__Selection__.
┌────────
This is our answer to the question, “If a man, by putting on Christ's life, can get nothing more than he hath already, and serve no end, what good will it do him?” This life is not chosen in order to serve any end, or to get anything by it, but for love of its nobleness, and because God loveth and esteemeth it so greatly. And whoever saith that he hath had enough of it, and may now lay it aside, hath never tasted nor known it; for he who hath truly felt or tasted it, can never give it up again. And he who hath put on the life of Christ with the intent to win or deserve ought thereby, hath taken it up as an hireling and not for love, and is altogether without it. For he who doth not take it up for love, hath none of it at all; he may dream indeed that he hath put it on, but he is deceived. Christ did not lead such a life as His for the sake of reward, but out of love; and love maketh such a life light and taketh away all its hardships, so that it becometh sweet and is gladly endured. But to him who hath not put it on from love, but hath done so, as he dreameth, for the sake of reward, it is utterly bitter and a weariness, and he would fain be quit of it. And it is a sure token of an hireling that he wisheth his work were at an end. But he who truly loveth it, is not offended at its toil or suffering, nor the length of time it lasteth. Therefore it is written, “To Serve God and live to Him, is easy to him who doeth it.” Truly is so to him who doth it for love, but it is hard and wearisome to him who doth it for hire. It is the same with all virtue and good works, and likewise with order, laws, obedience to precepts, and the like. But God rejoiceth more over one man who truly loveth, than over a thousand hirelings.
└────────
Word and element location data
┌────────
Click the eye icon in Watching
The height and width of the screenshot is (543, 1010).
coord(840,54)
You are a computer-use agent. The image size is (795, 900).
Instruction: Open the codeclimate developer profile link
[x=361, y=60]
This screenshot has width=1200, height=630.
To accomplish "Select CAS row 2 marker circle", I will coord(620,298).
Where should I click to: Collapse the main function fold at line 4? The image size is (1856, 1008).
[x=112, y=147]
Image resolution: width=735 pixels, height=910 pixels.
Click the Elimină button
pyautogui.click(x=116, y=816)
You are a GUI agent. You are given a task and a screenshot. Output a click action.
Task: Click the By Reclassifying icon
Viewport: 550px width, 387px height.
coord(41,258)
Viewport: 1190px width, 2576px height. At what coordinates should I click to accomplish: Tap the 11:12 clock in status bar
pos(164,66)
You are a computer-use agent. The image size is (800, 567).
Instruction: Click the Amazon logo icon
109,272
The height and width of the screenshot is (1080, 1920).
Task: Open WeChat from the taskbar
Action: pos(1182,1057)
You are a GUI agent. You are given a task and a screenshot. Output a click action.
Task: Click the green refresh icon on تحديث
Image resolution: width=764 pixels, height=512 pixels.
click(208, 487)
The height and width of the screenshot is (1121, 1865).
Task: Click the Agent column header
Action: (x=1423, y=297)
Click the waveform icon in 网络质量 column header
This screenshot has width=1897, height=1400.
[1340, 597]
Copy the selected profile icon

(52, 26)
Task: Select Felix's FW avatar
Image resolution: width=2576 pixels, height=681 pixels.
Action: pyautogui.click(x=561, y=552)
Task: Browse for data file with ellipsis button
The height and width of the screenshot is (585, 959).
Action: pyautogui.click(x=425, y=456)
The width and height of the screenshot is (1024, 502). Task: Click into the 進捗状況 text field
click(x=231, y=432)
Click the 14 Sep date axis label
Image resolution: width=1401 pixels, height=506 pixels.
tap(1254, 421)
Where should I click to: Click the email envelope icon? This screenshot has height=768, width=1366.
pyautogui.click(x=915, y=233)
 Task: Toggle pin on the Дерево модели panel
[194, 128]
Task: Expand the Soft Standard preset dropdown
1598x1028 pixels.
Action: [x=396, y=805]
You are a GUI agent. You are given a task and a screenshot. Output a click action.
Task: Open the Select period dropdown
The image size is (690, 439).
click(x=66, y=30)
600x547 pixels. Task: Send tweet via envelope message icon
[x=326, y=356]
└────────
__What you need to do__. In the passage about putting on the life of Christ, what is called a sure token of a hireling?

__Solution__. That he wishes his work were at an end.